Presidente Lula e seu posicionamento sobre as provocações de Trump
Durante uma cerimônia no Instituto Butantan em São Paulo, Luiz Inácio Lula da Silva fez uma declaração bem-humorada em resposta às provocações do ex-presidente dos EUA, Donald Trump. Ele comentou sobre a ‘sanguinidade de Lampião’, o famoso cangaceiro nordestino, sugerindo que se Trump tivesse esse conhecimento, provavelmente não faria tais provocações.
Lula, que demonstrou um tom leve na fala, destacou que sua intenção não é entrar em brigas, especialmente por conta dos riscos que isso poderia representar para o Brasil. ‘Eu não quero briga com ele, não sou doido. Vai que eu brigo e eu ganho, o que eu vou fazer?’, questionou. O presidente reforçou que a luta do Brasil é pela construção de uma narrativa voltada para o multilateralismo no cenário internacional.
O discurso de Lula também ressaltou que o multilateralismo é fundamental para a paz mundial e que é necessário que o Brasil desempenhe um papel ativo nessa construção. ‘Nós queremos mostrar que o mundo não pode prescindir do multilateralismo’, afirmou, apresentando sua visão sobre a importância da colaboração entre países.
Visita ao Instituto Butantan e investimentos na saúde
Na mesma ocasião, Lula anunciou um significativo investimento de R$ 1,4 bilhão para ampliar a infraestrutura do Instituto Butantan. O objetivo é aumentar a capacidade do local para a produção de vacinas e insumos imunobiológicos, incluindo o insumo farmacêutico ativo (IFA) utilizado na fabricação de vacinas como a DTPa (difteria, tétano e coqueluche) e a vacina contra o HPV.
Este movimento visa reduzir a dependência de importações e fortalecer a produção nacional de imunizantes. Com essa ação, o governo busca não só garantir a saúde da população, mas também criar uma imagem de reconstrução das políticas de saúde pública que foram desmanteladas durante a gestão de Jair Bolsonaro, particularmente em relação ao enfrentamento da pandemia de Covid-19.
Além de Lula, o evento contou com a presença de Geraldo Alckmin, vice-presidente e ministro do Desenvolvimento, Indústria, Comércio e Serviços, e Alexandre Padilha, ministro da Saúde.

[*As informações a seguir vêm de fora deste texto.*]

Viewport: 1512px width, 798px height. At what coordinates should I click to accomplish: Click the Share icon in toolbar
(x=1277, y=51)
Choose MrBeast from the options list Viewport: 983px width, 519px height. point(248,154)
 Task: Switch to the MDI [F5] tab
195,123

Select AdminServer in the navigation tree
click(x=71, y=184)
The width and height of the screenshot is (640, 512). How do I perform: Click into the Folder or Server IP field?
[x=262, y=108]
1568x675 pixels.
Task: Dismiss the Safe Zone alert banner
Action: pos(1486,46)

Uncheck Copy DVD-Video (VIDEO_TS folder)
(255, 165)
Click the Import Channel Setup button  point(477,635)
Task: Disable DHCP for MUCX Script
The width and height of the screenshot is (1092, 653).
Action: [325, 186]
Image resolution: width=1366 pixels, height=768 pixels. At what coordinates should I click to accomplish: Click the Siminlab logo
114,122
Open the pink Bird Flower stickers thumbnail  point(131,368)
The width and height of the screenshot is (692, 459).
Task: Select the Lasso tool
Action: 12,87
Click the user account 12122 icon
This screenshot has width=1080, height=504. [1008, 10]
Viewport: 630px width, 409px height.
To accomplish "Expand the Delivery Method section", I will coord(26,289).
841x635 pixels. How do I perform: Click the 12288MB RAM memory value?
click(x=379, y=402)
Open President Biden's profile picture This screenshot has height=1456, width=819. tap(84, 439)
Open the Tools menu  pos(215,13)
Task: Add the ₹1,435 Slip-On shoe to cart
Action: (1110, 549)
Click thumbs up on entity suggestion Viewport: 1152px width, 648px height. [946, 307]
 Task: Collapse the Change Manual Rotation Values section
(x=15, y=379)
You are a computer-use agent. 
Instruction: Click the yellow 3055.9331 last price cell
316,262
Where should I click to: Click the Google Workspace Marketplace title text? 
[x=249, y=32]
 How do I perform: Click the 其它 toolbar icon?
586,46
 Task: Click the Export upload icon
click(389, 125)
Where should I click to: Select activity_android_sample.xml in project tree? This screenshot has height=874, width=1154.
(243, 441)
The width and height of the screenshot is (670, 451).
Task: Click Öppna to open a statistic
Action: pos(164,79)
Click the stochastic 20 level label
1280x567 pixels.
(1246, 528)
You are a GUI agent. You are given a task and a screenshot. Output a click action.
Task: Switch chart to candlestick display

O presidente tem utilizado essas agendas na área da saúde para criticar abertamente a postura do governo anterior, que se distanciou da ciência e da defesa das vacinas em meio ao negacionismo.
Início da campanha de vacinação contra a dengue
Durante a cerimônia, também foi anunciado o início da vacinação contra a dengue para profissionais de saúde da Atenção Primária do Sistema Único de Saúde (SUS). Essa vacina é 100% nacional e desenvolvida pelo Instituto Butantan. As primeiras doses já foram distribuídas aos estados, e a vacinação para a população geral, especificamente para pessoas entre 15 e 59 anos, está prevista para começar no segundo semestre de 2026, à medida que a produção se expandir.
O investimento federal para essa campanha é de R$ 368 milhões, e são esperadas 3,9 milhões de doses da vacina. Além disso, uma parceria estratégica com uma empresa chinesa visa aumentar a produção em até 30 vezes, refletindo o compromisso do governo em fortalecer a saúde pública no Brasil.
Reflexão final
Essas ações do governo Lula não apenas apontam para um esforço em garantir a saúde da população, mas também se inserem dentro de uma estratégia política que visa associar os investimentos em vacinação e a produção nacional de imunizantes a uma narrativa de reconstrução das políticas públicas. Com a aproximação das eleições de 2026, esses temas prometem ocupar um lugar de destaque nas discussões governamentais.